TO DO » Write the entries below out again exactly; any picture in them stays out.

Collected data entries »
····················
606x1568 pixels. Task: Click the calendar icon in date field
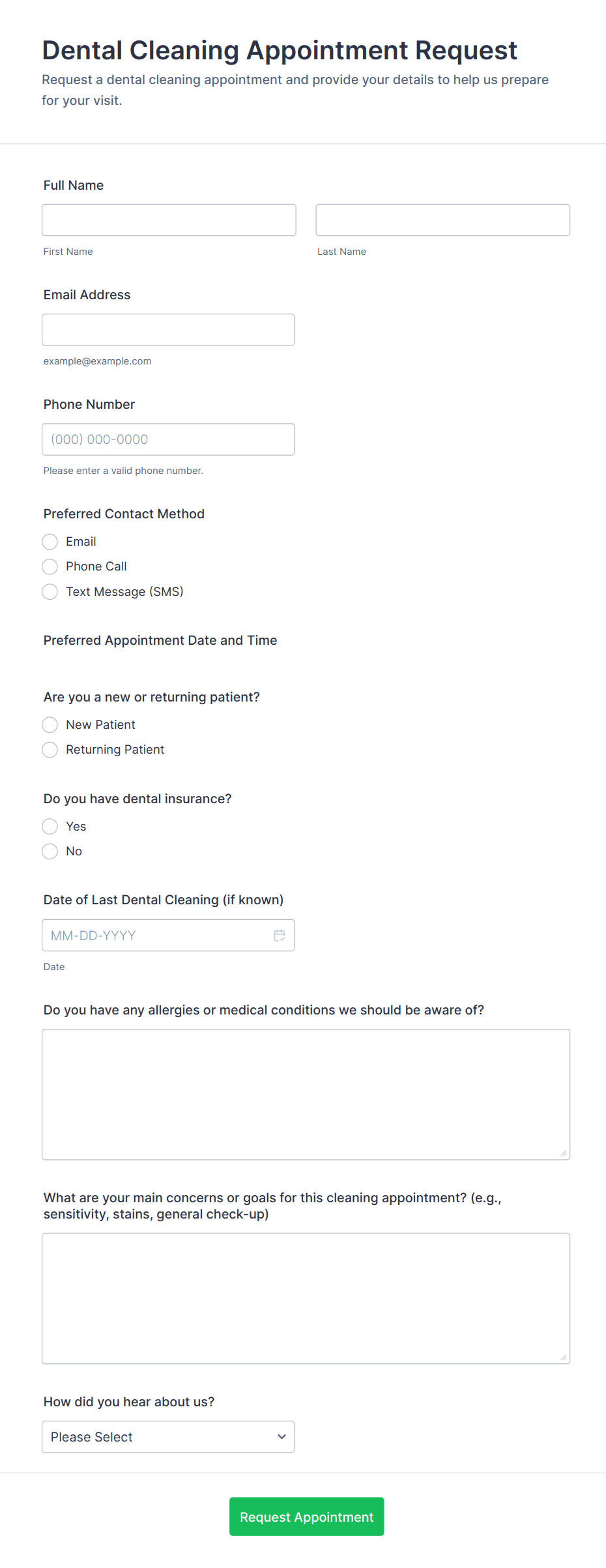tap(279, 936)
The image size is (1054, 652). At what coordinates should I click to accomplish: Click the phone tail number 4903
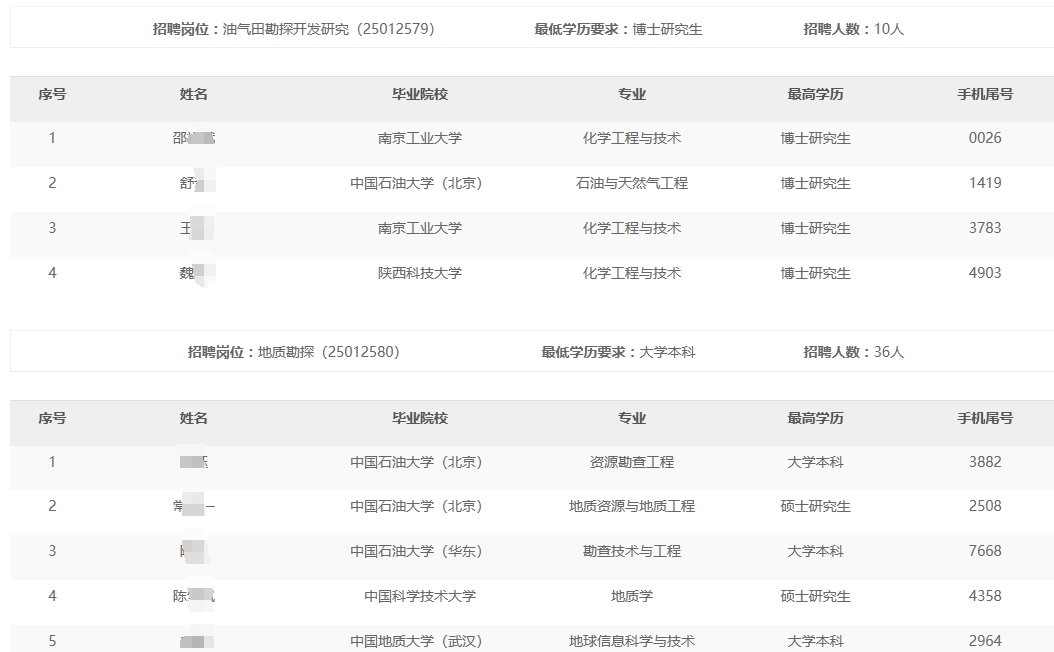985,273

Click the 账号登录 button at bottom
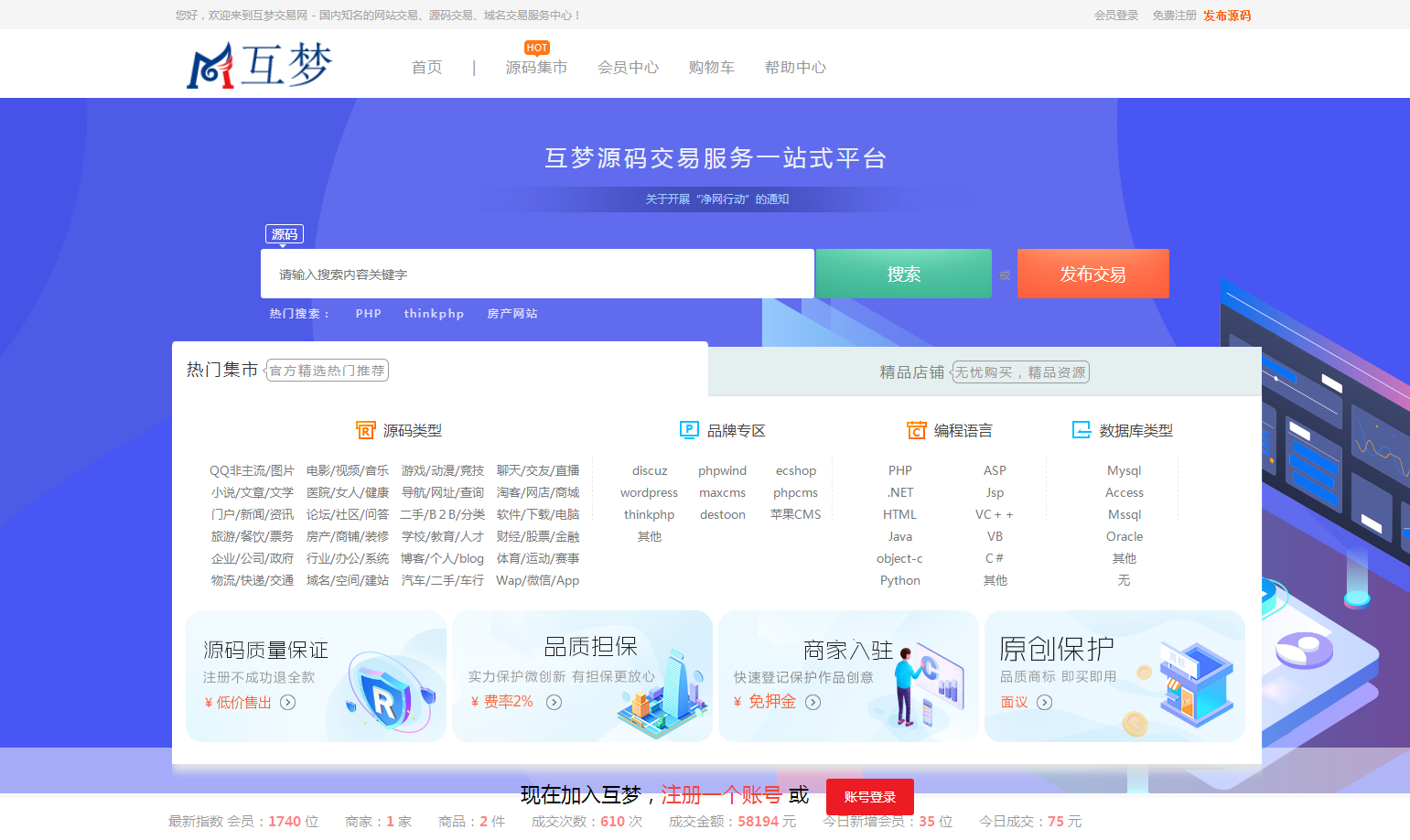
····················
RESPONSE TO THIS TASK »
606x1568 pixels. Task: Click the calendar icon in date field
tap(279, 936)
The image size is (1054, 652). At what coordinates should I click to accomplish: Click the phone tail number 4903
985,273

Click the 账号登录 button at bottom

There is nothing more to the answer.